Renmin Zhujiang (Jan 2024)
Rapid Construction of Reservoir Storage Capacity Curve Based on Sentinel-2 Satellite Multi-Spectral Remote Sensing Image
Abstract
As a set of automated process has not yet been formed for constructing reservoir capacity curves using remote sensing technology, it is proposed to determine the optimal threshold with the inflection point method of the cumulative frequency curve based on the water body index method. The edge of the water body is optimized by the regional seed growth algorithm, so as to construct a complete set of automated process to quickly construct the reservoir capacity curves. With Sentinel-2 remote sensing images as the data source and Chegu Reservoir in Wuan City, Handan City, Hebei Province as the research object, this paper uses five land and water image metrics, namely, NDWI, MNDWI, RWI, MBWI, and AWEInsh to extract the area of the water body, construct the reservoir capacity curve, and compare it with the results of the measurements in 2017. The results are as follows. The extraction accuracy of NDWI and RWI water body index is high.
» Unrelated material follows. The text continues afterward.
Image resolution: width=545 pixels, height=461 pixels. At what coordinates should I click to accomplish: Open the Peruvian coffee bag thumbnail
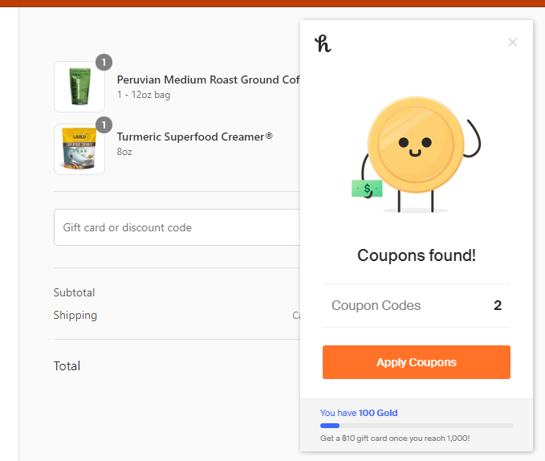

The average error of Chegu water body area extraction is 2.5%. The relative error is -7.3%–5.8% and -6.2%–4.7%, and the R² is 0.993 36 and 0.990 49, respectively. The range of the relative error of the reservoir capacity is -9.4% to -1.8% and -9.3% to -1.7%, respectively. The study shows that the cumulative frequency curve inflection point method is highly applicable and stable in determining the optimal threshold of water body index, with a simple and feasible principle. The regional seed growth algorithm can effectively eliminate the discontinuity at the edge of the water body, reduce systematic error, and further improve the accuracy. The cumulative frequency curve inflection point method provides a new idea for remote sensing water body extraction, serving as a reference for the batch construction of national small and medium-sized reservoir capacity curve extraction.